Que implicava ser ambientalista quando você começou a trabalhar nestes temas?
Para mim era descobrir um projeto de vida. Cada coisa era como abrir uma caixa de Pandora, encontrar-se com pessoas maravilhosas, que ofereciam não somente conhecimento, mas também afeto. O que acontecia aqui era que se queria aprender, mas não tinha como. Outra coisa eram os países onde se via que se fazia o bolo grande, que todos participavam. Nesse tempo se pensava que se podia trabalhar sozinho, e hoje realmente se comprova que não é possível trabalhar individualmente em ecologia, porque é o coletivo que tem que chegar ao bem comum, pela complexidade. Ainda hoje não se entende o paradigma da complexidade, ainda continuamos reduzindo a realidade a fatias de pão.
Você foi a primeira secretária de Recursos Naturais e Ambiente Humano da Argentina durante a terceira presidência de Perón, um cargo inédito na Argentina e em muitos países do mundo. Como se chega a criar essa secretaria?
Não estávamos no zero, mas se havia trabalhado mal em alguns casos. Eu estava trabalhando no tema da análise dos produtos que entravam e saíam do país. Então me ocorreu fazer algo com o Ministério do Trabalho, e isso tomou corpo. Fizemos um trabalho de campo nos ambientes de trabalho, algo que o Estado não fazia, e embora houvesse queixas pela situação do trabalhador, sempre ganhava a parte patronal. Nesse momento, nas fábricas de modo geral as pessoas não se cuidavam, tampouco os operários, nós mesmos não nos cuidávamos quando fazíamos pesquisas, trabalhávamos em condições que não eram as corretas, com muito risco. Mas eram os primeiros tempos, e era preciso avançar na metodologia. Inclusive conseguimos que se fizesse uma reunião sobre o ar limpo em Buenos Aires. Já nos anos 1970, Perón faz sua mensagem ambiental (“Mensagem Ambiental aos Povos e Governos do Mundo”, em Madri, em 1972) e também o movimento de Maio de 68 havia dado seus frutos em toda uma extensão de seus princípios. Aparece o Laboratório de Hidráulica do país como um dos mais importantes da América Latina, também na área de florestas se havia feito muitíssimo, em Parques Nacionais. E também na mineração se começava a fazer uma promoção mineira, mas com um cuidado muito grande em relação ao meio ambiente. Havia três senhores secretários administrando essas áreas e então Perón decidiu que se criasse uma quarta secretaria, que fosse a do Ambiente Humano e que estivesse acima das outras. Essa foi uma jogada muito forte e os secretários não o perdoaram por terem sido substituídos por uma mulher. Ele teve uma visão como nenhum estadista, viu com muita clareza que a questão ambiental não era um problema a mais, mas “o” problema. Então era preciso tomar uma atitude inteligente, e tinha que estar a toda hora me justificando, coisa que não acontece com os homens. Foi muito difícil, mas também foi bonito ver as possibilidades que havia.

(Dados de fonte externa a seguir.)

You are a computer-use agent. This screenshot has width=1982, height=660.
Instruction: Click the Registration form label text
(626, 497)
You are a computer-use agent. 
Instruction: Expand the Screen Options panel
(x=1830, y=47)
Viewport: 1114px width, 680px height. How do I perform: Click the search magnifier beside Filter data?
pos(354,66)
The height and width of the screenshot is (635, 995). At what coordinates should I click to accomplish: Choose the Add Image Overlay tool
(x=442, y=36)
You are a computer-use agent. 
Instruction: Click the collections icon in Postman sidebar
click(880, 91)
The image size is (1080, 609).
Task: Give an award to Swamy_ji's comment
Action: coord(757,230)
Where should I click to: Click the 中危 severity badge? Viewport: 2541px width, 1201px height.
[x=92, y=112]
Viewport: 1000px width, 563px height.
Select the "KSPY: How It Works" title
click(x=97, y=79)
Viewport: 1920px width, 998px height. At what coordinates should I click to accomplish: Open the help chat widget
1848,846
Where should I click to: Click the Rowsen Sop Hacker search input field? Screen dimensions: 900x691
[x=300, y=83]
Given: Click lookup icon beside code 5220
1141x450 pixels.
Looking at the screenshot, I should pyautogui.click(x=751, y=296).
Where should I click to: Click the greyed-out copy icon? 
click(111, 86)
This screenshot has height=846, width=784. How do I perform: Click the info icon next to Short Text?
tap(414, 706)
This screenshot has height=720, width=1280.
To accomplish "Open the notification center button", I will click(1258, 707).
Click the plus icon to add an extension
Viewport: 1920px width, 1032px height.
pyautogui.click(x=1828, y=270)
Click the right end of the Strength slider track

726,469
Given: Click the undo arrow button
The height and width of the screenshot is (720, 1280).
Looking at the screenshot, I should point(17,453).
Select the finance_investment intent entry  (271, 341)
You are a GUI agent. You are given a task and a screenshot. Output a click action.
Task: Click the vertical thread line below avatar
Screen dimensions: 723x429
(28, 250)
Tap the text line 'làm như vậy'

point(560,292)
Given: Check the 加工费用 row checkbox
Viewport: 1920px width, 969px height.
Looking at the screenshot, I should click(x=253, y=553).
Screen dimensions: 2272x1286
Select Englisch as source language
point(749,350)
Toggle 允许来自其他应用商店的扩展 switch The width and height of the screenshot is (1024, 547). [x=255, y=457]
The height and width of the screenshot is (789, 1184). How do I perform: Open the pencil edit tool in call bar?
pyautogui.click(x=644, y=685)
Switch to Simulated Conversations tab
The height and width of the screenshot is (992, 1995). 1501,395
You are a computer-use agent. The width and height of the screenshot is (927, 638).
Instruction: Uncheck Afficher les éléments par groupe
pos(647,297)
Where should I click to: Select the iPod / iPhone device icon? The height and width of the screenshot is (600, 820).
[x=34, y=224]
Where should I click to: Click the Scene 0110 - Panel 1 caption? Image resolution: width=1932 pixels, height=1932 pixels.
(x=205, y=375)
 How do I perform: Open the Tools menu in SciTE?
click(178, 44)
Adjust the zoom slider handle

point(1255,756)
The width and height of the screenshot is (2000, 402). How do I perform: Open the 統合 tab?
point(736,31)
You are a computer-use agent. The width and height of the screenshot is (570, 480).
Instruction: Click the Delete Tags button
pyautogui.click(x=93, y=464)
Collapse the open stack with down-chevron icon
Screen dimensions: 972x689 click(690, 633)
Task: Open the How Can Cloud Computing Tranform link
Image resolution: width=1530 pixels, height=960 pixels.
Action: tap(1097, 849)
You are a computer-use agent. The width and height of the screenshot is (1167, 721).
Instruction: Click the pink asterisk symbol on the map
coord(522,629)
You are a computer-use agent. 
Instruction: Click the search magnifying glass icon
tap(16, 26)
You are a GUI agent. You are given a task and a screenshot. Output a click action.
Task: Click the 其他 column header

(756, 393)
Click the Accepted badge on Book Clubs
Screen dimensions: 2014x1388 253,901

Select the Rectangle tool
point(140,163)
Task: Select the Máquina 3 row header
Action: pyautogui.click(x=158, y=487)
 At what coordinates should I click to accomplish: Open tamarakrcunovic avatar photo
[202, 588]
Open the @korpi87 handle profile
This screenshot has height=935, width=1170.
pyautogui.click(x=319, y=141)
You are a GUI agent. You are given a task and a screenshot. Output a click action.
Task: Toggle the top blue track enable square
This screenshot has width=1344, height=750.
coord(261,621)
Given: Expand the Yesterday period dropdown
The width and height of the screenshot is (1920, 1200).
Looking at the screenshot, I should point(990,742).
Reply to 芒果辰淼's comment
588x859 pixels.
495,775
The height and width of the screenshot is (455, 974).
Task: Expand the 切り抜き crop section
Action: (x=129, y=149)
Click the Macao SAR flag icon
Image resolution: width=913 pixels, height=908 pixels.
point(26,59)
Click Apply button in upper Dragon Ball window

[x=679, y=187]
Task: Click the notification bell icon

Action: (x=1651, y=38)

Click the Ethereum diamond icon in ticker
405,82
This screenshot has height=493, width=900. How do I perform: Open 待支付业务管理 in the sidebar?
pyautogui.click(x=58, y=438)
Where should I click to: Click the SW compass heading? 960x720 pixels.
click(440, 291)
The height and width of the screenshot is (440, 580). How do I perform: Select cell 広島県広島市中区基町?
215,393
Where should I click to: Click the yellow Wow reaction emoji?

Como foi essa etapa de gestão?
Muito curta, mas fascinante. Estive um pouco menos de dois anos no cargo, até 1975. A primeira coisa que fiz foi um convênio com o Ministério da Educação, onde estava (Jorge) Taiana pai, porque para mim era o componente de maior valor estratégico para mudar os hábitos e a visão de desenvolvimento. Por outro lado, as empresas até então diziam que os dejetos que produziam eram externalidades, mas que não chegava a ser um problema. Nós colocamos que não era possível que as empresas não considerassem o ambiente: se tinham lucros, não podiam deixar arruinado o ambiente de onde tiravam as matérias-primas. Então, proibimos a concessão de habilitação a uma empresa se não dizia o que fazia com seus dejetos e seus efluentes. Já o pessoal do Ministério da Economia, ao qual estávamos subordinados, estava muito irritado com o Ministério do Meio Ambiente porque dizia que colocávamos empecilhos para o desenvolvimento. Desde o princípio houve problemas para reconhecer a incorporação da questão ambiental na administração do governo. Trabalhamos com uma perspectiva interdisciplinar, tomando a questão rural, urbana, a saúde, a migração das populações às grandes cidades e os problemas de cada região. E hoje diria que não avançamos muito. Ainda não se reconhece a relação sociedade-natureza, o que significa essa coevolução dos ecossistemas com o sistema social. Não se pode propor qualquer tipo de solução para os problemas por parte da economia, que vai priorizar o lucro, que vai priorizar a tecnologia, que vai priorizar as regras próprias e não as que têm a ver com a natureza. Há muito a ser feito. Os temas ambientais são, sobretudo, questões econômicas. Não se pode obter um desenvolvimento sustentável sem superar a pobreza e integrar os trabalhadores. Devemos atingir uma harmonia entre a produção e o meio ambiente.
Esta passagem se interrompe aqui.